When the PDF is exported, it retains the original case and the rendered appearance in the PDF.

And when you later extract the content from the PDF, the original case and appearance is also retained.

In your sample, it's clear that the original author was not consistent in how they typed the actual letters, and that was masked by the case toggle icon, so that all the letters appeared as CAPS, but in reality weren't.

 

Bottom line: that's how the content was originally typed, and it was carried through all of the file variations.

 

3 replies

Participant
September 21, 2020

Thank you both for really great answers. I thought my question was unanswerable!

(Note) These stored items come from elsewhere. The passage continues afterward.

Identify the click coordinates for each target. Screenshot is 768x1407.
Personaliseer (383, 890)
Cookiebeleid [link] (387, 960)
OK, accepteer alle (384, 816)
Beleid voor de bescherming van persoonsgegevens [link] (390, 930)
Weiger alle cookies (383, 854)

One other thing I have noticed. If I edit the text in the PDF and change the font (I don't do anything else apart from changing the font), the problem goes away (i.e. the text is in all caps when I copy into Word).
Does that extra bit of info change anything in your opinion?

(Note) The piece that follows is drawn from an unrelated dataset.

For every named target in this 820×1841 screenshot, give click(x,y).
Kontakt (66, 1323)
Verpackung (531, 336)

Thanks again for all your help.

gary_sc
Community Expert
Community Expert
September 21, 2020

Yes, that confirms to me that Bevi is correct!

Participant
September 21, 2020

Thank you very much.

 

Thomas

Bevi Chagnon - PubCom.com
Legend
September 20, 2020

It's because some of the text was deliberately typed in all caps in the source document (such typing with the Shift Key pessed down in MS Word), other parts used the Caps/Lowercase icon in the ribbon bar to make it caps.

 

Capital characters are different glyphs than lowercase letters: see this basic Unicode character chart https://www.unicode.org/charts/PDF/U0000.pdf   Capital A = codepoint 0041, and lowercase a = codepoint 0061.

 

Some word processing programs retain the originally created CAPS / lowercase letters as they were typed, but change their appearance (not the actual character) with the "case toggle" icon.

 

When the PDF is exported, it retains the original case and the rendered appearance in the PDF.

And when you later extract the content from the PDF, the original case and appearance is also retained.

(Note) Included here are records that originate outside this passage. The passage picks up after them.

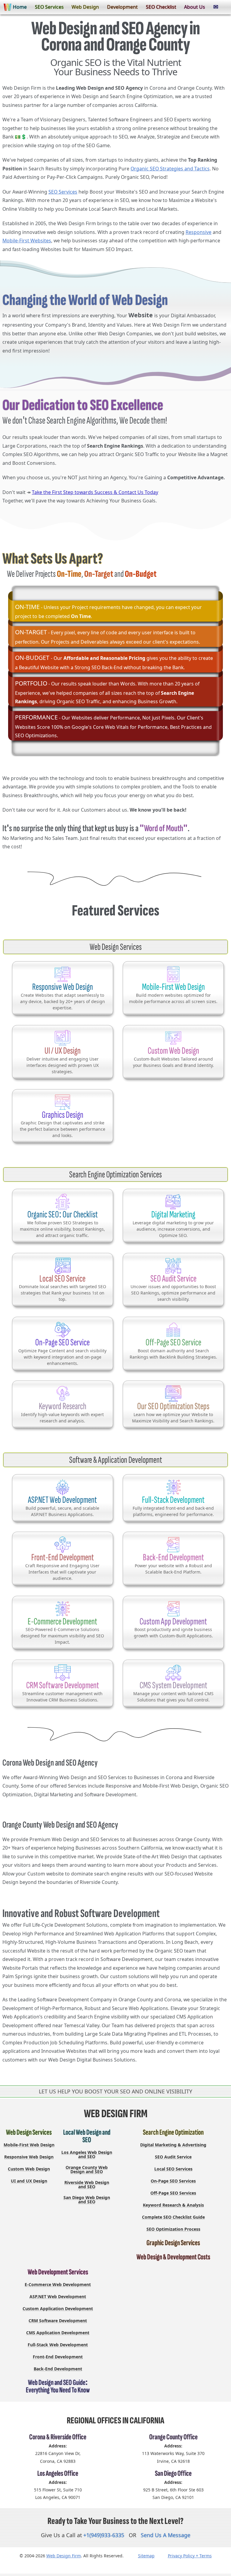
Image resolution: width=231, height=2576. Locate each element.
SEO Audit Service (173, 2157)
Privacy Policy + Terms (190, 2556)
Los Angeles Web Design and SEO (86, 2154)
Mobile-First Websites (26, 240)
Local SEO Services (173, 2169)
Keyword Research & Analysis (173, 2205)
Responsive (198, 232)
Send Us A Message (165, 2535)
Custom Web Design (29, 2169)
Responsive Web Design (29, 2157)
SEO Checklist (161, 7)
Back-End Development (58, 2369)
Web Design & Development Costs (173, 2256)
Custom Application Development (58, 2308)
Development (122, 7)
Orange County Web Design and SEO (87, 2169)
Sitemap (146, 2556)
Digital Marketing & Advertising (173, 2145)
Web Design (85, 7)
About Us (194, 7)
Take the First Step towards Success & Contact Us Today (95, 492)
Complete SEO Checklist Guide (173, 2217)
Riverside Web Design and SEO (86, 2184)
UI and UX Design (29, 2181)
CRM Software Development (58, 2320)
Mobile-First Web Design (29, 2145)
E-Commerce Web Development (58, 2284)
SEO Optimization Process (173, 2229)
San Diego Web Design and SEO (86, 2199)
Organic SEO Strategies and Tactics (170, 168)
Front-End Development (58, 2357)
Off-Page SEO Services (173, 2193)
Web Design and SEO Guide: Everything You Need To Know (58, 2386)
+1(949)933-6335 (103, 2535)
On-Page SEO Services (173, 2181)
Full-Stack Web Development (58, 2345)
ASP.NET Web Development (57, 2296)
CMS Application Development (57, 2332)
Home (20, 7)
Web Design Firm (63, 2556)
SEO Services (49, 7)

In your sample, it's clear that the original author was not consistent in how they typed the actual letters, and that was masked by the case toggle icon, so that all the letters appeared as CAPS, but in reality weren't.

 

Bottom line: that's how the content was originally typed, and it was carried through all of the file variations.

 

|    Bevi Chagnon   |  Designer, Trainer, & Technologist for Accessible Documents ||    PubCom |    Classes & Books for Accessible InDesign, PDFs & MS Office |
gary_sc
Community Expert
Community Expert
September 20, 2020

Hi Thomas,

 

Yeah, the original came from a printed document that was scanned and then OCRed. Since I/we do not know what the original document looked like we do not know how good of an original document it was, we do not know the resolution it was scanned at, and we do not know the software that generated the PDF or did the OCR.

 

So, the short answer is I don't know.

 

If you are exporting the text out you can easily fix the text by using Word's all caps, Title Case, lower case, whatever you need.